Mercurialの限界は?

Mercurialは現在ファイルやインデックスや マニフェスト は効率のためメモリ内で処理します。

その他、ファイル名の長さやファイルの大きさ、ファイルの内容、ファイル数、リビジョン数には制限はありません。 (see also RepoSamples for the sizes of some example repositories.)

ネットワークプロトコルはビッグエンディアンであると規定されています。

ファイル名は null 文字や改行を含んではいけません。コミッタのアドレスは改行を含むことはできません。

Mercurialは主にUNIX上で開発されているため、他への移植版にUnix的要素が表れることがあります。

Mercurial encodes filenames (see CaseFolding, CaseFoldingPlan, fncacheRepoFormat) when storing them in the repository. Most notably, uppercase characters in filenames are encoded as two characters in the filename in the repository ("FILE""_f_i_l_e").

Mercurialはデータをどのように格納するの?

The fundamental storage type in Mercurial is a revlog. A revlog is the set of all revisions of a named object. Each revision is either stored compressed in its entirety or as a compressed binary delta against the previous version. The decision of when to store a full version is made based on how much data would be needed to reconstruct the file. This lets us ensure that we never need to read huge amounts of data to reconstruct a object, regardless of how many revisions of it we store.

In fact, we should always be able to do it with a single read, provided we know when and where to read. This is where the index comes in. Each revlog has an index containing a special hash (nodeid) of the text, hashes for its parents, and where and how much of the revlog data we need to read to reconstruct it. Thus, with one read of the index and one read of the data, we can reconstruct any version in time proportional to the object size.

Similarly, revlogs and their indices are append-only. This means that adding a new version is also O(1) seeks.

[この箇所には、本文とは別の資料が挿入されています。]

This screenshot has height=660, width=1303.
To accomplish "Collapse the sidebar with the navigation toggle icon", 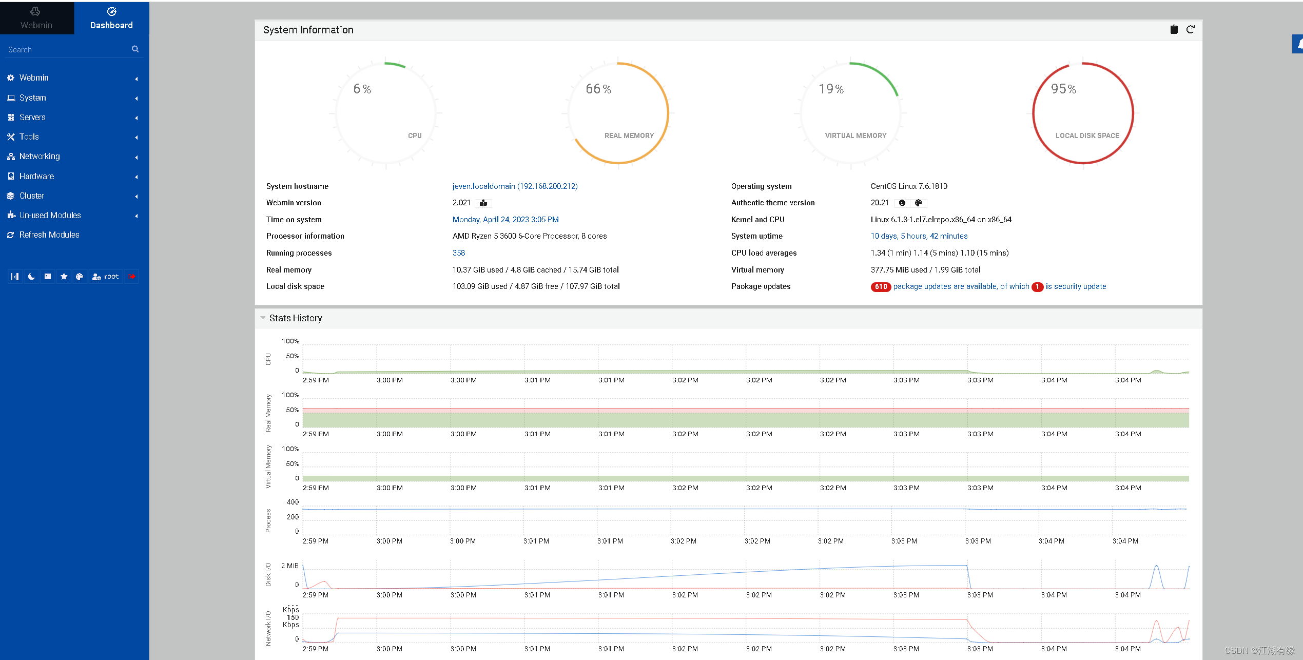I will [x=15, y=277].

Revlogs are used to represent all revisions of files, manifests, and changesets. Compression for typical objects with lots of revisions can range from 100 to 1 for things like project makefiles to over 2000 to 1 for objects like the manifest.

バイナリファイルの取り扱いはどうなっているの?

Core Mercurial tracks but never modifies file content, and it is thus binary safe. See BinaryFiles for more discussion of commands which interpret file content, e.g. merge, diff, export and annotate.

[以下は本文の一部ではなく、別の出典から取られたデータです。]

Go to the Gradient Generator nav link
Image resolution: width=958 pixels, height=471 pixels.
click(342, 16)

Windows式改行とUnix式の改行の違いはどう?

See Win32TextExtension for techniques which automatically convert Windows line endings into Unix line endings when committing files to the repository, and convert back again when updating the workspace. This is not default Mercurial behaviour, and requires users to edit their configuration files to turn it on. Adopting this policy on line endings probably implies enabling a hook to prevent non-compliant commits from getting into your repository, which in turn forces people contributing code to enable the extension.

キーワード置き換え(例: $Id$)については?

See KeywordPlan and KeywordExtension.

Mercurialはどのようにして差分を計算している?

Mercurial の diff は従来の diff アルゴリズムとは異なる方法で計算されます(もちろん出力は完全に互換です)。アルゴリズムは Python の difflib をベースにして C 言語に最適化されており、データサイズを最小化することよりも人が読みやすい diff を生成することに重点を置いています。このアルゴリズムは内部的なデルタ圧縮(delta compression)にも使用されています。

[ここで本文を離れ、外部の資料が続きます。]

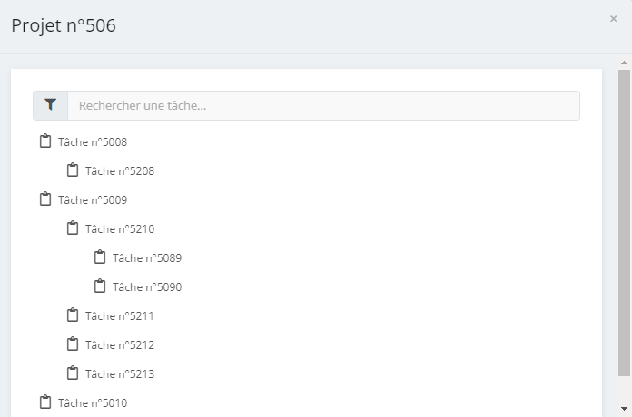Close the Projet n°506 dialog
This screenshot has width=632, height=417.
614,19
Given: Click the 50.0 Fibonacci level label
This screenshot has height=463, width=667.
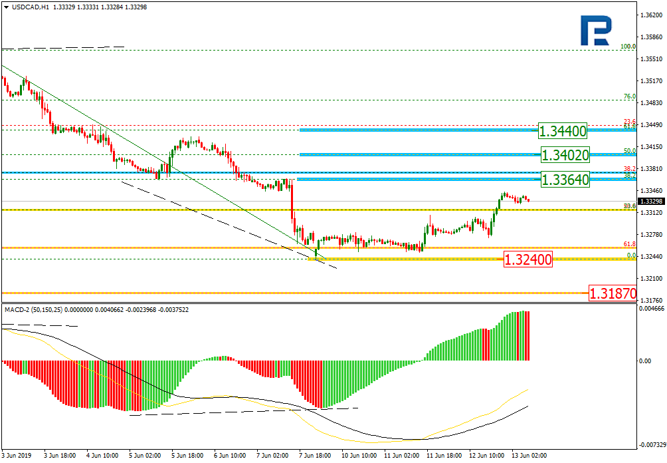Looking at the screenshot, I should (630, 151).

デルタ圧縮アルゴリズムについて詳しく調べた経緯は、ベンチマークによるとこの実装が他よりシンプルかつ高速で、従来の diff アルゴリズムの理論値より小さな差分を生成ことがわかったからです。 これは従来のアルゴリズムが挿入・削除・不変な要素に対して同じコストがかかると仮定しているためです。

manifestやチェンジセットをどのように格納している?

A manifest is simply a list of all files in a given revision of a project along with the nodeids of the corresponding file revisions. So grabbing a given version of the project means simply looking up its manifest and reconstructing all the file revisions pointed to by it.

A changeset is a list of all files changed in a check-in along with a change description and some metadata like user and date. It also contains a nodeid to the relevant revision of the manifest.

ハッシュ値はどのように計算している?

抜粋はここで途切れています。